The last time we covered OpenDoor ($OPENDOOR), the easiest way to buy and sell your home online, the startup had laid off 600 employees. Back in March, all purchases were halted because of the Coronavirus, so house-flippers would have to be patient until things became safe again. But earlier this month, the SoftBank ($TYO:9984) backed unicorn announced it was ready to start up business again, which means the company thinks its customers are also ready to buy and sell their homes.

If you're skeptical about this slow reopening, which is only available in Phoenix right now, Opendoor has an entire section of its website dedicated to ensuring your safety. Virtual tours and contact-free business will soon come to 20 more cities around the country in the months ahead, but with the declining number in job listings and employees, can Opendoor successfully keep itself afloat while it gets back to full capacity?

First, let's look at the bad news before we get to the optimistic data for Opendoor's comeback.

So far, only about a quarter of the 600 laid off have unlisted Opendoor as their employer, which means Opendoor is much smaller than it appears to be. If you only look at LinkedIn, you'd think total headcount was down 18.5%, but in reality, it's much more.
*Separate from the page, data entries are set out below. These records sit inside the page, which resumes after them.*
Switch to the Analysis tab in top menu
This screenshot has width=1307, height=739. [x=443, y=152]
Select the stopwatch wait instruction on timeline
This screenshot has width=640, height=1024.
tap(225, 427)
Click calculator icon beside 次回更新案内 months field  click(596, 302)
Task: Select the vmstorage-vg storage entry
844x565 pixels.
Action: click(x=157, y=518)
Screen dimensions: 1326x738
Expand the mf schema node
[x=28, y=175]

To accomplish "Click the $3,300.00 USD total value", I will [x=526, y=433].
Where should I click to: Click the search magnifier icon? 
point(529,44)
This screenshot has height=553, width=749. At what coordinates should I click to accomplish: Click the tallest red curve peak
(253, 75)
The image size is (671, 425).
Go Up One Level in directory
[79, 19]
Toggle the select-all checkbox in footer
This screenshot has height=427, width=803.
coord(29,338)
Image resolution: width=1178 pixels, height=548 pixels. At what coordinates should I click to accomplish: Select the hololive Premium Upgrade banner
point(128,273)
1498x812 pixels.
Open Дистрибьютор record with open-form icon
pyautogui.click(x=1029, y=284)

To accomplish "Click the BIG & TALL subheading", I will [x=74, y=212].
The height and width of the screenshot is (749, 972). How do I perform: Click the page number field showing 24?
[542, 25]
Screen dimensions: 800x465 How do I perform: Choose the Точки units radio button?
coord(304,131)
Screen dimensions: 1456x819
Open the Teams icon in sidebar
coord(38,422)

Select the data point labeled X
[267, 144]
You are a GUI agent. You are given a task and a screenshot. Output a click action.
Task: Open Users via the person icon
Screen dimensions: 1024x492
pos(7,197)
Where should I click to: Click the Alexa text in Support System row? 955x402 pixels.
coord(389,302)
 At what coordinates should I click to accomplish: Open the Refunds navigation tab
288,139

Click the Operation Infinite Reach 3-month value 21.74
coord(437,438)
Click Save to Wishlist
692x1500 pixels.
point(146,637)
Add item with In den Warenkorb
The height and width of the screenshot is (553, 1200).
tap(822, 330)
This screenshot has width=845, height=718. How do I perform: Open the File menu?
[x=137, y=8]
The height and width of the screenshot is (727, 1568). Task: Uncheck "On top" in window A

When we wrote about Opendoor weeks ago, they were still looking for a decent amount of talent to join the team. But as of today, there is only one opening listed: a staff product designer in Los Angeles. Which means hiring has fallen 99.9%. So Opendoor will have to carry on without anyone new for a while, so the staff they have is the one they'll roll on with through the summer.

The last two months have seen just one new review for Opendoor on the Apple App Store, and it dropped the average review score below 4/5. 

Remember the good news we mentioned up top? That was in reference to just this Twitter data, which shows the following has gone up 16% since the start of the year. That's about all we could find for optimism, but hopefully, we are wrong and things go well for Opendoor in the future!

About the Data:

Thinknum tracks companies using the information they post online - jobs, social and web traffic, product sales, and app ratings - and creates data sets that measure factors like hiring, revenue, and foot traffic. Data sets may not be fully comprehensive (they only account for what is available on the web), but they can be used to gauge performance factors like staffing and sales.